Quality Loss Adjustment Improvement for Farmers Act
This bill requires the Federal Crop Insurance Corporation to periodically review quality loss adjustment procedures and use regional discount factors for soybeans during disasters.
This bill requires the Federal Crop Insurance Corporation to periodically review quality loss adjustment procedures and use regional discount factors for soybeans during disasters.
The Quality Loss Adjustment Improvement for Farmers Act is a legislative proposal designed to modernize and increase the transparency of the federal crop insurance process regarding "quality loss adjustments." These adjustments occur when a crop is harvested but suffers from quality degradation (due to weather, pests, or disasters), resulting in a market price lower than the standard grade.
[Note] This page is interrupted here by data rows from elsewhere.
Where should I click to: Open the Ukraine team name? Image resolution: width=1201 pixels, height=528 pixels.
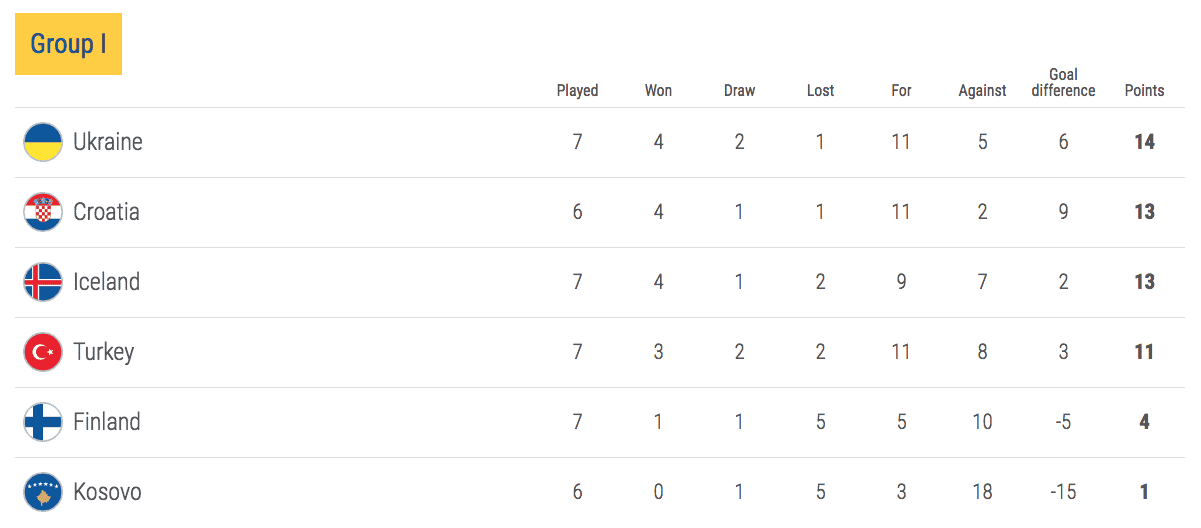[108, 142]
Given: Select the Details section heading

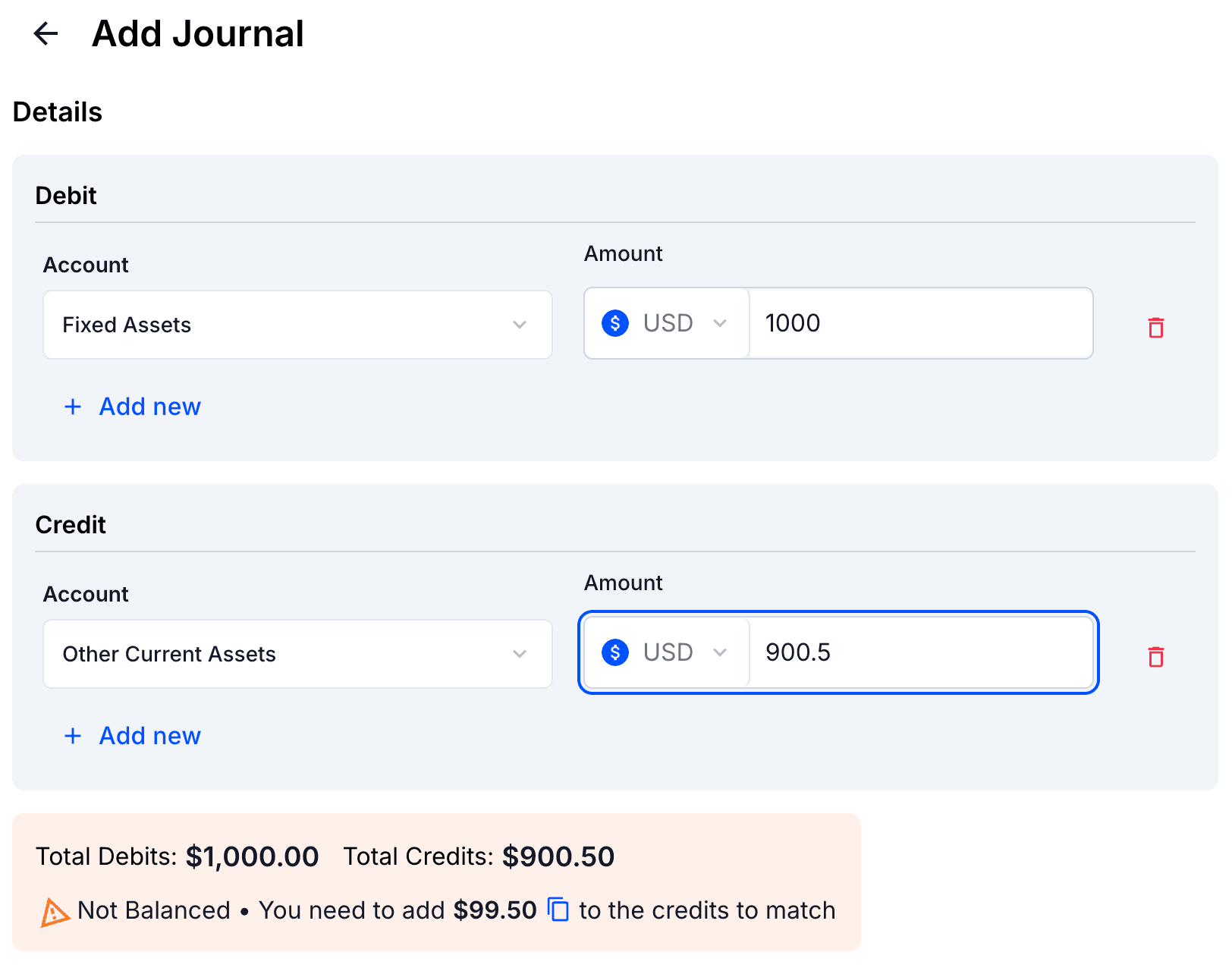Looking at the screenshot, I should pos(57,112).
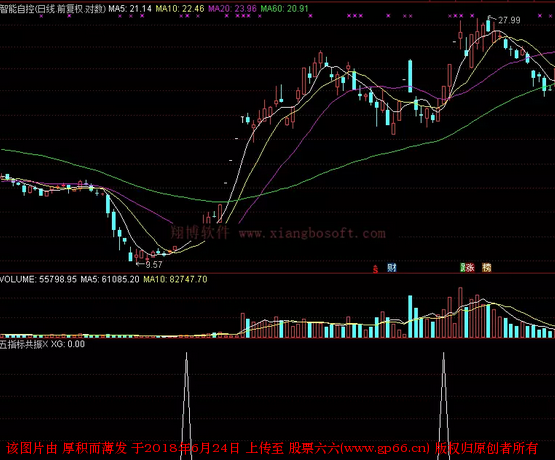Screen dimensions: 555x460
Task: Select the volume MA10: 82747.70 label
Action: coord(175,279)
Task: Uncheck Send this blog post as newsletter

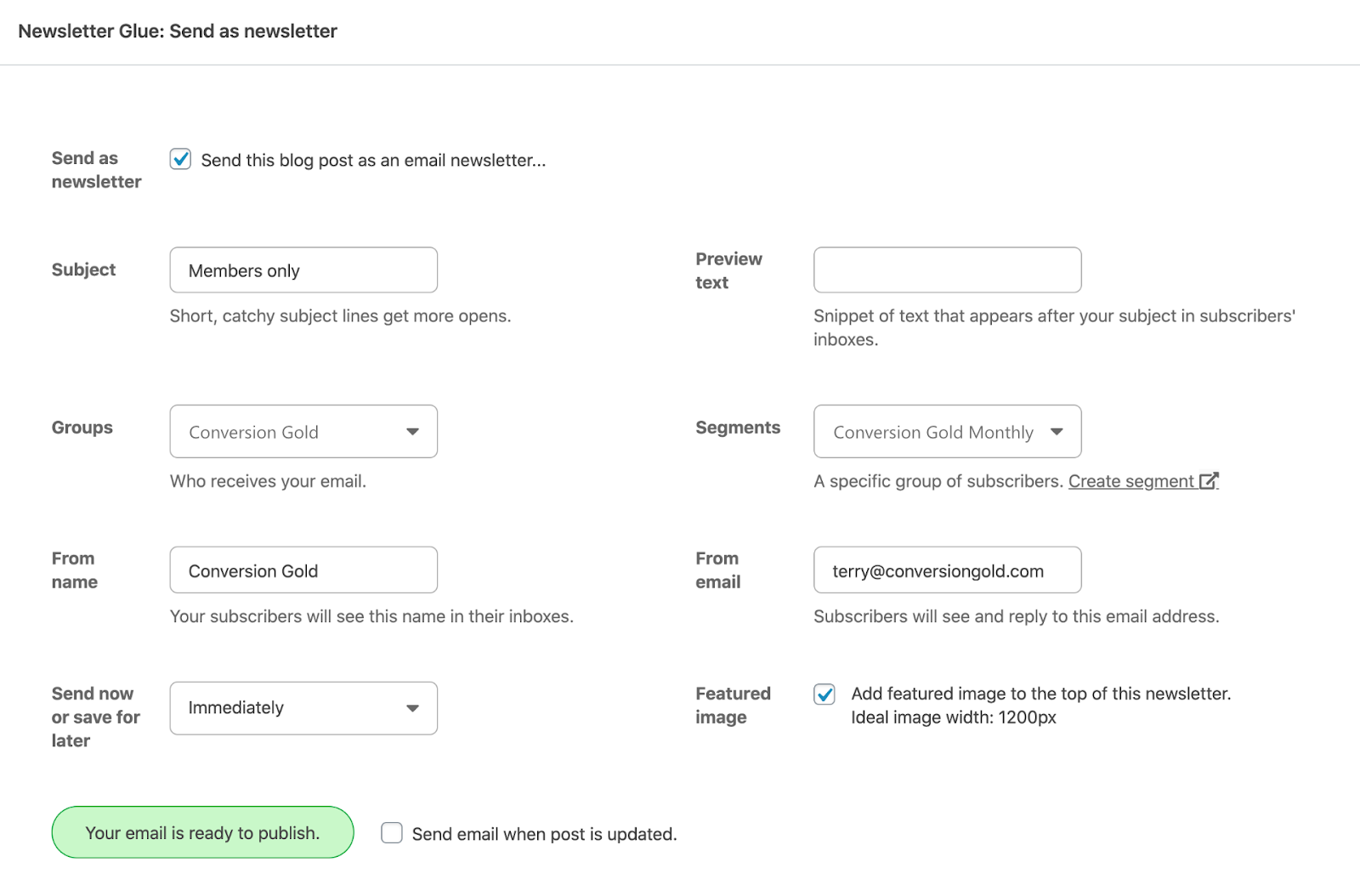Action: coord(180,160)
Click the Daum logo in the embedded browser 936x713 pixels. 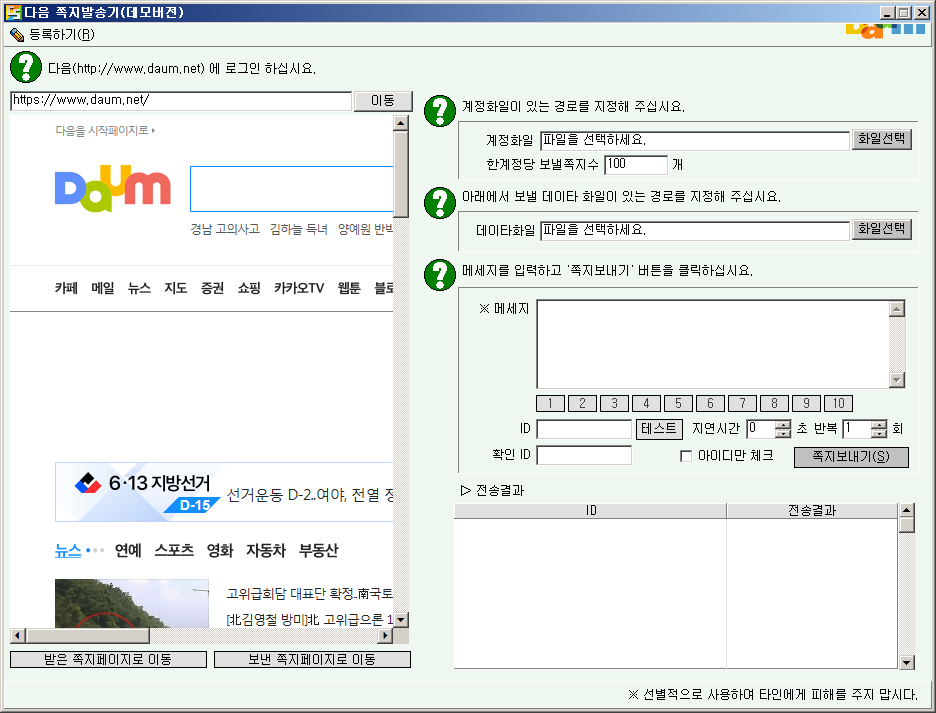(113, 189)
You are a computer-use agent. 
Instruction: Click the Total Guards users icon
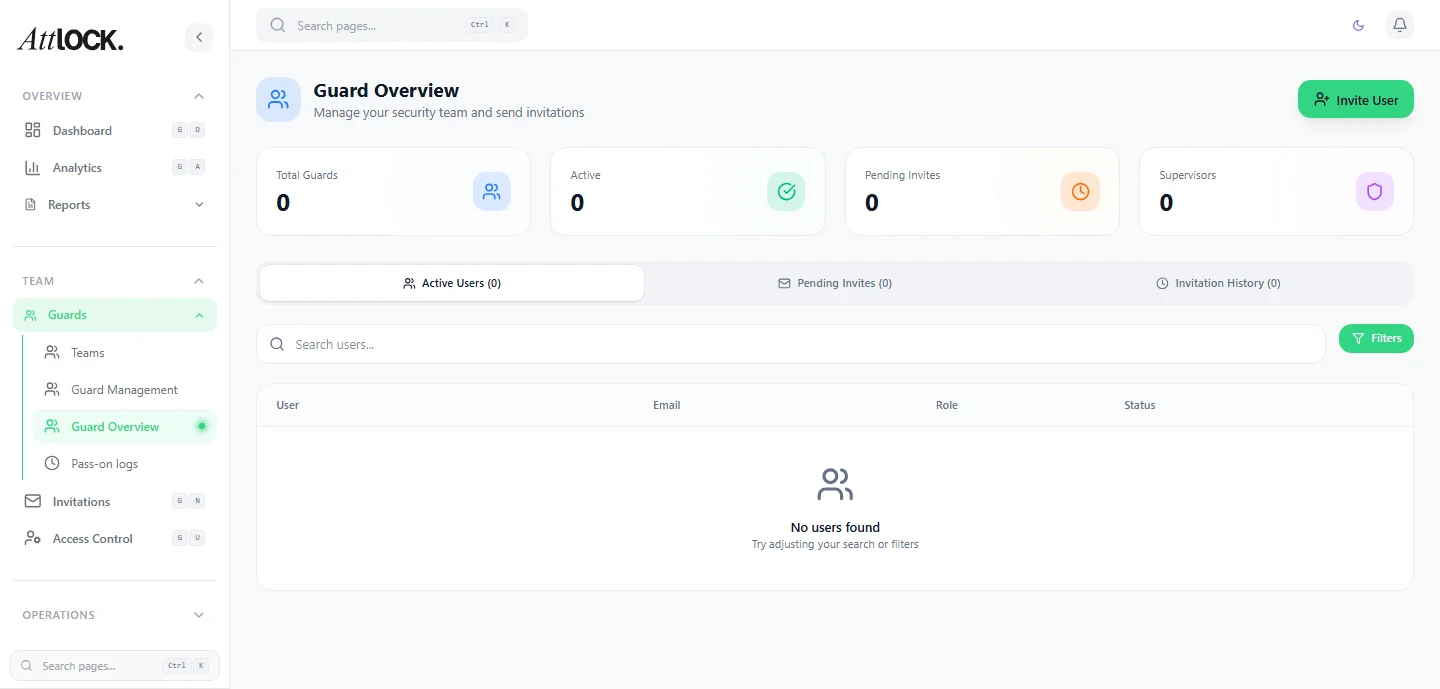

The bill aims to ensure that the Federal Crop Insurance Corporation (FCIC) regularly reviews its procedures and accurately accounts for regional market fluctuations, particularly for soybean producers.
The bill mandates a structured schedule for reviewing how quality loss adjustments are handled:
* Frequency: Starting in 2025, the Corporation must contract a qualified person to review its quality loss adjustment procedures once every five years.
* Timeline: Each review must be completed within one year of its commencement.
* Stakeholder Engagement: Reviews cannot be conducted in isolation; they must include input from regionally diverse industry stakeholders for every agricultural commodity that offers a quality loss adjustment.
To ensure accountability, the Corporation is required to submit a formal report to the House and Senate Agriculture Committees following each review. This report must detail:
* The findings of the review.
* Any changes made to the adjustment procedures.
* A summary of the stakeholder engagement process.
The bill introduces a specific mechanism to protect soybean farmers during disasters:
* Trigger: If there is a disaster declaration by the Secretary of Agriculture, a major disaster/emergency declared by the President, or the emergence of a "salvage market" for soybeans in a specific area.
* Action: The Corporation must establish a State or regional discount factor. This factor is intended to accurately reflect the actual quality discounts being applied to local or regional market prices, ensuring farmers are compensated based on local realities rather than national averages.
* Integration: These regional factors must be included in the periodic reviews and reports mentioned above.